What the task asks: Transcribe each line below word for word.

----

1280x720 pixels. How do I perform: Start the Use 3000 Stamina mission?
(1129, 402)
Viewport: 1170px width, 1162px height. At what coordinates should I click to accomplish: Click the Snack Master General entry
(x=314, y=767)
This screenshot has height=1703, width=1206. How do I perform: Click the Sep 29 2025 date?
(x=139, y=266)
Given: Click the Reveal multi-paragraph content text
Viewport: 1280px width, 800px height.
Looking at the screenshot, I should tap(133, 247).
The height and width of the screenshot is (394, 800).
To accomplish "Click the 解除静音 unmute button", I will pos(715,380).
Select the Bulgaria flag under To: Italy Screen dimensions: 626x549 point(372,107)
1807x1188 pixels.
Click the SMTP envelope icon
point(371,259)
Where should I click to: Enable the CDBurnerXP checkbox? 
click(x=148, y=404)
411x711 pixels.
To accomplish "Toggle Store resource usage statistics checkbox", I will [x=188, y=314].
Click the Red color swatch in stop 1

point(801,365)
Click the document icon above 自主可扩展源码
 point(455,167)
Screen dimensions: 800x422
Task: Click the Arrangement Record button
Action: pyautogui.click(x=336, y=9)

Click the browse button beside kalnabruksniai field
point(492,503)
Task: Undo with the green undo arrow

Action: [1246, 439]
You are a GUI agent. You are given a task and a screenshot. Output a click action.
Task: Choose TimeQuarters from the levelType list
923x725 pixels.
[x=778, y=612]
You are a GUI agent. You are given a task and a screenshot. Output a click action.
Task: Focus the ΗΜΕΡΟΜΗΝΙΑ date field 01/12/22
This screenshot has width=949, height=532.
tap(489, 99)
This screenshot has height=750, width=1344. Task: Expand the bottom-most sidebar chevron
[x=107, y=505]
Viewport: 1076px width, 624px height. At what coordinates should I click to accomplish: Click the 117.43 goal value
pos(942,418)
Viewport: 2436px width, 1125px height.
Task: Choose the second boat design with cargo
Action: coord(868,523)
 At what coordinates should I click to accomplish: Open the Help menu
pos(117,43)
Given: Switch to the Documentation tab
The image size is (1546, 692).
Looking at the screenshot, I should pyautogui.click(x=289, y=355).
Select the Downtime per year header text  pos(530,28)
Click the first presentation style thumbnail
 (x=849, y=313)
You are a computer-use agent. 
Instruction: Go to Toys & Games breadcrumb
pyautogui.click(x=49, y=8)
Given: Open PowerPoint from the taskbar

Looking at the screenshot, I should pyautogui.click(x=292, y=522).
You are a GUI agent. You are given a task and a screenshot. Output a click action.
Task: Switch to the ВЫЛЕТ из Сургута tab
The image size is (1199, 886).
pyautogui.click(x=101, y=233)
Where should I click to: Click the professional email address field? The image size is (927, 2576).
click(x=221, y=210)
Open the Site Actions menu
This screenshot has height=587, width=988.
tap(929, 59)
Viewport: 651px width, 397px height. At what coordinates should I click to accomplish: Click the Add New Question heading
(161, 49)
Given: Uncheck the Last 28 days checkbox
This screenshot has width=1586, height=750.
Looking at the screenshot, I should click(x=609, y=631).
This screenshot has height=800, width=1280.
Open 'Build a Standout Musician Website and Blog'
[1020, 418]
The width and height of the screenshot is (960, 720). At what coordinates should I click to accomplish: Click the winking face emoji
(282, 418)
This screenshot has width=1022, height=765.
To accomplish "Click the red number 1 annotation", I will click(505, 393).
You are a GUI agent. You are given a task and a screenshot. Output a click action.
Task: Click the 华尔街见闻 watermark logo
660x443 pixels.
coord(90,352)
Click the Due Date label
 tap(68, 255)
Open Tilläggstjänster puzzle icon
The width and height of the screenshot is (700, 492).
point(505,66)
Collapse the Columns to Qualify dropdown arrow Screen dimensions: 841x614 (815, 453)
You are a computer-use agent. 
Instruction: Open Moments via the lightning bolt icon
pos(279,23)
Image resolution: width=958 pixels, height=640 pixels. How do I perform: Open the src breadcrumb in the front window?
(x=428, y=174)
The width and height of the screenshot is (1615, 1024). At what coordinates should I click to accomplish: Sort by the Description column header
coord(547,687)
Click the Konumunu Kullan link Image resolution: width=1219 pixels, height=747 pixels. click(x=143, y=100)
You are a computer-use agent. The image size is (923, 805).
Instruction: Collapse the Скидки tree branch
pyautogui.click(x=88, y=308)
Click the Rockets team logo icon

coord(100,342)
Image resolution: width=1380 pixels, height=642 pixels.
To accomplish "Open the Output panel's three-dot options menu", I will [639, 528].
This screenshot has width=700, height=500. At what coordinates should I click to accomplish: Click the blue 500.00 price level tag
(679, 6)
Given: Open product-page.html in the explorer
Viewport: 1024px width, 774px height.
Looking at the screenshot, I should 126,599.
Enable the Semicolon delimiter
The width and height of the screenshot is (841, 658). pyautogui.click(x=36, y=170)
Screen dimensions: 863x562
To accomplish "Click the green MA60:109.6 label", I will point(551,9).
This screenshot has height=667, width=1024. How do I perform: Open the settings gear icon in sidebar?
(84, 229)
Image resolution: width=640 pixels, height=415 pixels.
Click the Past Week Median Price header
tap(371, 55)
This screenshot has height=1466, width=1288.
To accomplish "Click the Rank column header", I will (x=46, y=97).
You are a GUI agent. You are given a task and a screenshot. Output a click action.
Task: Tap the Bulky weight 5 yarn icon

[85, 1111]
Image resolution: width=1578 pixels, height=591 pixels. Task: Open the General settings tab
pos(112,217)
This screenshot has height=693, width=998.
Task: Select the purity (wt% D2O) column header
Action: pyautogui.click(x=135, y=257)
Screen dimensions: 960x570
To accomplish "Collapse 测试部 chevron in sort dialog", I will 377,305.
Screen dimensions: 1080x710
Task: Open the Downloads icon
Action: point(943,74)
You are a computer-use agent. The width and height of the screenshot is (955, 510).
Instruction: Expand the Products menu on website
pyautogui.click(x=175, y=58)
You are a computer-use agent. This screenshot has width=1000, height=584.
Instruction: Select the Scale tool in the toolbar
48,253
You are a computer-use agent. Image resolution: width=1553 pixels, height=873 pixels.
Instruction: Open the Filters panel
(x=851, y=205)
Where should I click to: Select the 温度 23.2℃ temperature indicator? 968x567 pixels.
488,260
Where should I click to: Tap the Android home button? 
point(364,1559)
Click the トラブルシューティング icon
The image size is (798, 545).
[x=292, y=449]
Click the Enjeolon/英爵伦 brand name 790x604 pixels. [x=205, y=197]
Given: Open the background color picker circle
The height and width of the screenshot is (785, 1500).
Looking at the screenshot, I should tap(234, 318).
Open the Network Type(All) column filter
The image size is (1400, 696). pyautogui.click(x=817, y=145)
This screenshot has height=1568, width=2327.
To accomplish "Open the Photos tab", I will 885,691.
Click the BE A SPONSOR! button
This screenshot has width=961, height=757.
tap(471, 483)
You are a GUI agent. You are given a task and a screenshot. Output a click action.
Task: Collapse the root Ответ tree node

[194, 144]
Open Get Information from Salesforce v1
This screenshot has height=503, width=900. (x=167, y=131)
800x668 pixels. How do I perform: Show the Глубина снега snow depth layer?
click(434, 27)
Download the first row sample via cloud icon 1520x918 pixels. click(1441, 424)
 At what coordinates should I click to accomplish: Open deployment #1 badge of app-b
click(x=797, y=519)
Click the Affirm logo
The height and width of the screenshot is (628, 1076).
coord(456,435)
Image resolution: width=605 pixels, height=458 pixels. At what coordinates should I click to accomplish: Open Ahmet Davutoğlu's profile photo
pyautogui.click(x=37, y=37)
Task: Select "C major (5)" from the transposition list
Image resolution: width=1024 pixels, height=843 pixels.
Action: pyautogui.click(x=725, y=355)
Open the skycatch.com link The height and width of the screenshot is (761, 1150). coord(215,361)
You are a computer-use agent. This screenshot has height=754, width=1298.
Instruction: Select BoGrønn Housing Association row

----

Answer box:
1280x720 pixels. How do I perform: Start the Use 3000 Stamina mission?
(1129, 402)
Viewport: 1170px width, 1162px height. At what coordinates should I click to accomplish: Click the Snack Master General entry
(x=314, y=767)
This screenshot has height=1703, width=1206. How do I perform: Click the Sep 29 2025 date?
(x=139, y=266)
Given: Click the Reveal multi-paragraph content text
Viewport: 1280px width, 800px height.
Looking at the screenshot, I should tap(133, 247).
The height and width of the screenshot is (394, 800).
To accomplish "Click the 解除静音 unmute button", I will pos(715,380).
Select the Bulgaria flag under To: Italy Screen dimensions: 626x549 point(372,107)
1807x1188 pixels.
Click the SMTP envelope icon
point(371,259)
Where should I click to: Enable the CDBurnerXP checkbox? 
click(x=148, y=404)
411x711 pixels.
To accomplish "Toggle Store resource usage statistics checkbox", I will [x=188, y=314].
Click the Red color swatch in stop 1

point(801,365)
Click the document icon above 自主可扩展源码
 point(455,167)
Screen dimensions: 800x422
Task: Click the Arrangement Record button
Action: pyautogui.click(x=336, y=9)

Click the browse button beside kalnabruksniai field
point(492,503)
Task: Undo with the green undo arrow

Action: [1246, 439]
You are a GUI agent. You are given a task and a screenshot. Output a click action.
Task: Choose TimeQuarters from the levelType list
923x725 pixels.
[x=778, y=612]
You are a GUI agent. You are given a task and a screenshot. Output a click action.
Task: Focus the ΗΜΕΡΟΜΗΝΙΑ date field 01/12/22
This screenshot has width=949, height=532.
tap(489, 99)
This screenshot has height=750, width=1344. Task: Expand the bottom-most sidebar chevron
[x=107, y=505]
Viewport: 1076px width, 624px height. At what coordinates should I click to accomplish: Click the 117.43 goal value
pos(942,418)
Viewport: 2436px width, 1125px height.
Task: Choose the second boat design with cargo
Action: coord(868,523)
 At what coordinates should I click to accomplish: Open the Help menu
pos(117,43)
Given: Switch to the Documentation tab
The image size is (1546, 692).
Looking at the screenshot, I should pyautogui.click(x=289, y=355).
Select the Downtime per year header text  pos(530,28)
Click the first presentation style thumbnail
 (x=849, y=313)
You are a computer-use agent. 
Instruction: Go to Toys & Games breadcrumb
pyautogui.click(x=49, y=8)
Given: Open PowerPoint from the taskbar

Looking at the screenshot, I should pyautogui.click(x=292, y=522).
You are a GUI agent. You are given a task and a screenshot. Output a click action.
Task: Switch to the ВЫЛЕТ из Сургута tab
The image size is (1199, 886).
pyautogui.click(x=101, y=233)
Where should I click to: Click the professional email address field? The image size is (927, 2576).
click(x=221, y=210)
Open the Site Actions menu
This screenshot has height=587, width=988.
tap(929, 59)
Viewport: 651px width, 397px height. At what coordinates should I click to accomplish: Click the Add New Question heading
(161, 49)
Given: Uncheck the Last 28 days checkbox
This screenshot has width=1586, height=750.
Looking at the screenshot, I should click(x=609, y=631).
This screenshot has height=800, width=1280.
Open 'Build a Standout Musician Website and Blog'
[1020, 418]
The width and height of the screenshot is (960, 720). At what coordinates should I click to accomplish: Click the winking face emoji
(282, 418)
This screenshot has width=1022, height=765.
To accomplish "Click the red number 1 annotation", I will click(505, 393).
You are a GUI agent. You are given a task and a screenshot. Output a click action.
Task: Click the 华尔街见闻 watermark logo
660x443 pixels.
coord(90,352)
Click the Due Date label
 tap(68, 255)
Open Tilläggstjänster puzzle icon
The width and height of the screenshot is (700, 492).
point(505,66)
Collapse the Columns to Qualify dropdown arrow Screen dimensions: 841x614 (815, 453)
You are a computer-use agent. 
Instruction: Open Moments via the lightning bolt icon
pos(279,23)
Image resolution: width=958 pixels, height=640 pixels. How do I perform: Open the src breadcrumb in the front window?
(x=428, y=174)
The width and height of the screenshot is (1615, 1024). At what coordinates should I click to accomplish: Sort by the Description column header
coord(547,687)
Click the Konumunu Kullan link Image resolution: width=1219 pixels, height=747 pixels. click(x=143, y=100)
You are a computer-use agent. The image size is (923, 805).
Instruction: Collapse the Скидки tree branch
pyautogui.click(x=88, y=308)
Click the Rockets team logo icon

coord(100,342)
Image resolution: width=1380 pixels, height=642 pixels.
To accomplish "Open the Output panel's three-dot options menu", I will [639, 528].
This screenshot has width=700, height=500. At what coordinates should I click to accomplish: Click the blue 500.00 price level tag
(679, 6)
Given: Open product-page.html in the explorer
Viewport: 1024px width, 774px height.
Looking at the screenshot, I should 126,599.
Enable the Semicolon delimiter
The width and height of the screenshot is (841, 658). pyautogui.click(x=36, y=170)
Screen dimensions: 863x562
To accomplish "Click the green MA60:109.6 label", I will point(551,9).
This screenshot has height=667, width=1024. How do I perform: Open the settings gear icon in sidebar?
(84, 229)
Image resolution: width=640 pixels, height=415 pixels.
Click the Past Week Median Price header
tap(371, 55)
This screenshot has height=1466, width=1288.
To accomplish "Click the Rank column header", I will (x=46, y=97).
You are a GUI agent. You are given a task and a screenshot. Output a click action.
Task: Tap the Bulky weight 5 yarn icon

[85, 1111]
Image resolution: width=1578 pixels, height=591 pixels. Task: Open the General settings tab
pos(112,217)
This screenshot has height=693, width=998.
Task: Select the purity (wt% D2O) column header
Action: pyautogui.click(x=135, y=257)
Screen dimensions: 960x570
To accomplish "Collapse 测试部 chevron in sort dialog", I will 377,305.
Screen dimensions: 1080x710
Task: Open the Downloads icon
Action: point(943,74)
You are a computer-use agent. The width and height of the screenshot is (955, 510).
Instruction: Expand the Products menu on website
pyautogui.click(x=175, y=58)
You are a computer-use agent. This screenshot has width=1000, height=584.
Instruction: Select the Scale tool in the toolbar
48,253
You are a computer-use agent. Image resolution: width=1553 pixels, height=873 pixels.
Instruction: Open the Filters panel
(x=851, y=205)
Where should I click to: Select the 温度 23.2℃ temperature indicator? 968x567 pixels.
488,260
Where should I click to: Tap the Android home button? 
point(364,1559)
Click the トラブルシューティング icon
The image size is (798, 545).
[x=292, y=449]
Click the Enjeolon/英爵伦 brand name 790x604 pixels. [x=205, y=197]
Given: Open the background color picker circle
The height and width of the screenshot is (785, 1500).
Looking at the screenshot, I should tap(234, 318).
Open the Network Type(All) column filter
The image size is (1400, 696). pyautogui.click(x=817, y=145)
This screenshot has height=1568, width=2327.
To accomplish "Open the Photos tab", I will 885,691.
Click the BE A SPONSOR! button
This screenshot has width=961, height=757.
tap(471, 483)
You are a GUI agent. You are given a task and a screenshot. Output a click action.
Task: Collapse the root Ответ tree node

[194, 144]
Open Get Information from Salesforce v1
This screenshot has height=503, width=900. (x=167, y=131)
800x668 pixels. How do I perform: Show the Глубина снега snow depth layer?
click(434, 27)
Download the first row sample via cloud icon 1520x918 pixels. click(1441, 424)
 At what coordinates should I click to accomplish: Open deployment #1 badge of app-b
click(x=797, y=519)
Click the Affirm logo
The height and width of the screenshot is (628, 1076).
coord(456,435)
Image resolution: width=605 pixels, height=458 pixels. At what coordinates should I click to accomplish: Open Ahmet Davutoğlu's profile photo
pyautogui.click(x=37, y=37)
Task: Select "C major (5)" from the transposition list
Image resolution: width=1024 pixels, height=843 pixels.
Action: pyautogui.click(x=725, y=355)
Open the skycatch.com link The height and width of the screenshot is (761, 1150). coord(215,361)
You are a computer-use agent. This screenshot has height=754, width=1298.
Instruction: Select BoGrønn Housing Association row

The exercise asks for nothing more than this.